WORK ITEM:
The lines needed are those below that contain the word "computer"; copy each one.

SUPPLIED INFORMATION:
★ ★ ★ ★ ★ ★ ★

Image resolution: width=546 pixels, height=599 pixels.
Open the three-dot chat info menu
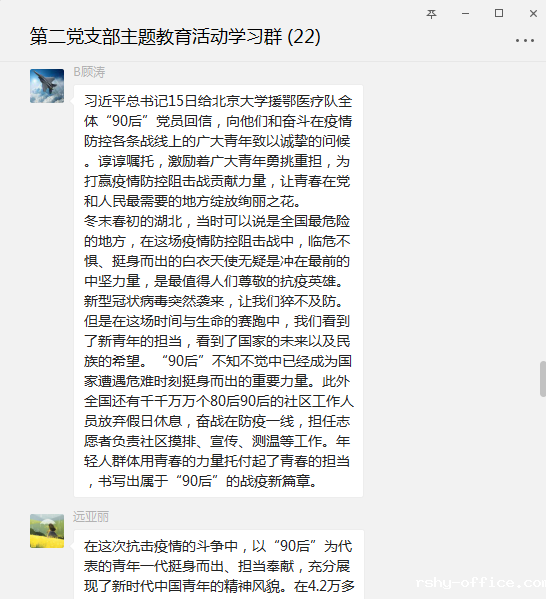[525, 40]
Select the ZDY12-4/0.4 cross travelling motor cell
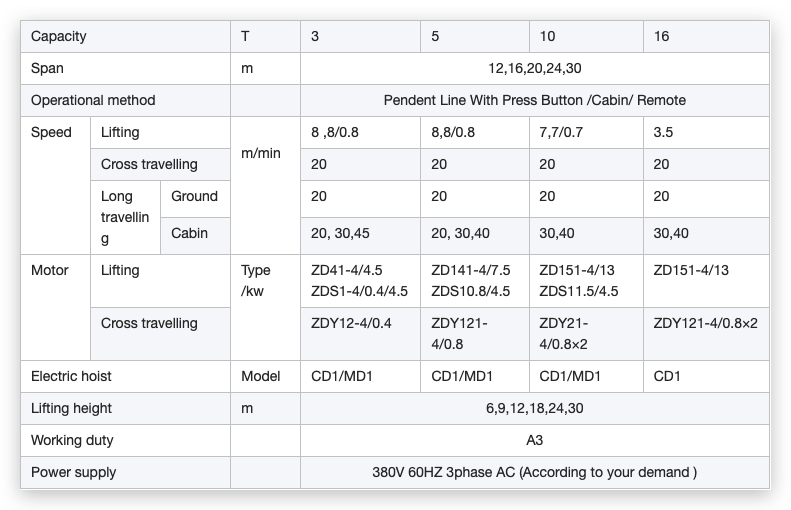Image resolution: width=791 pixels, height=510 pixels. click(360, 334)
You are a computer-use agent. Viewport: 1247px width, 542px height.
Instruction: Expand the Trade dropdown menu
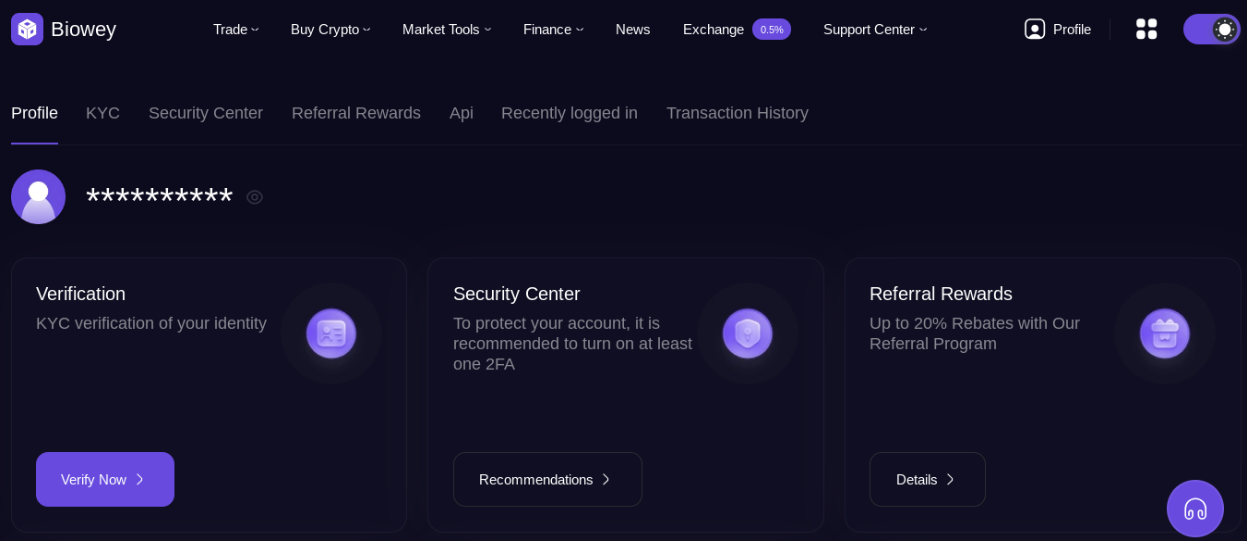[235, 29]
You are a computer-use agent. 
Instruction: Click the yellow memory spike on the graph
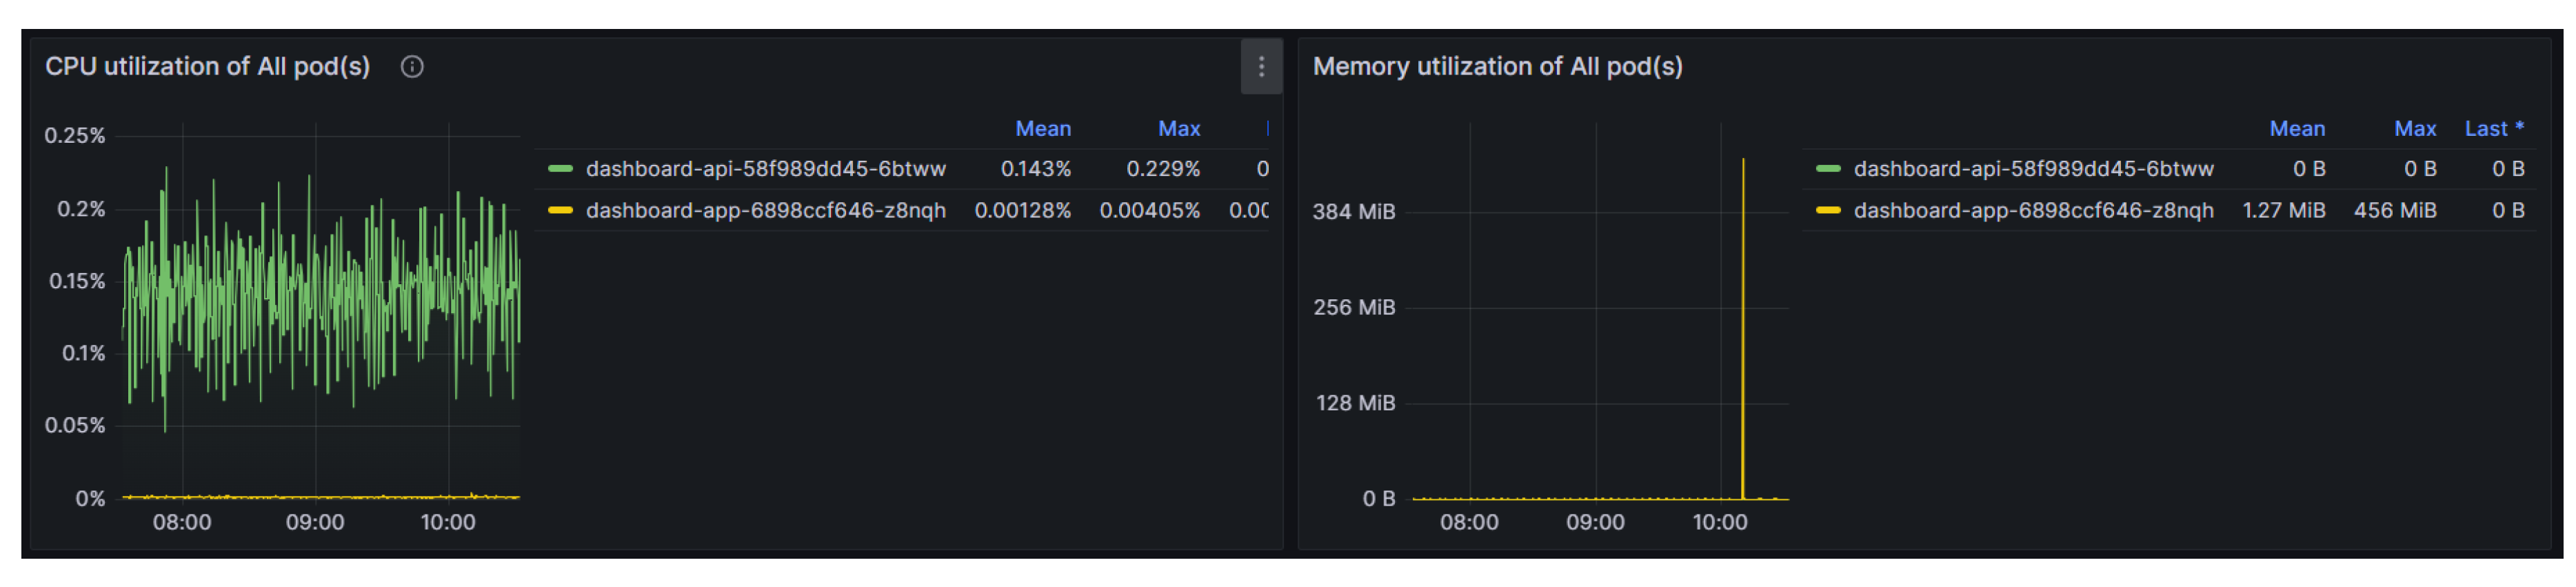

★ ★ ★ ★ ★ ★ ★

ANSWER BOX:
You are a computer-use agent. Viewport: 1247px width, 542px height.
You are a computer-use agent. 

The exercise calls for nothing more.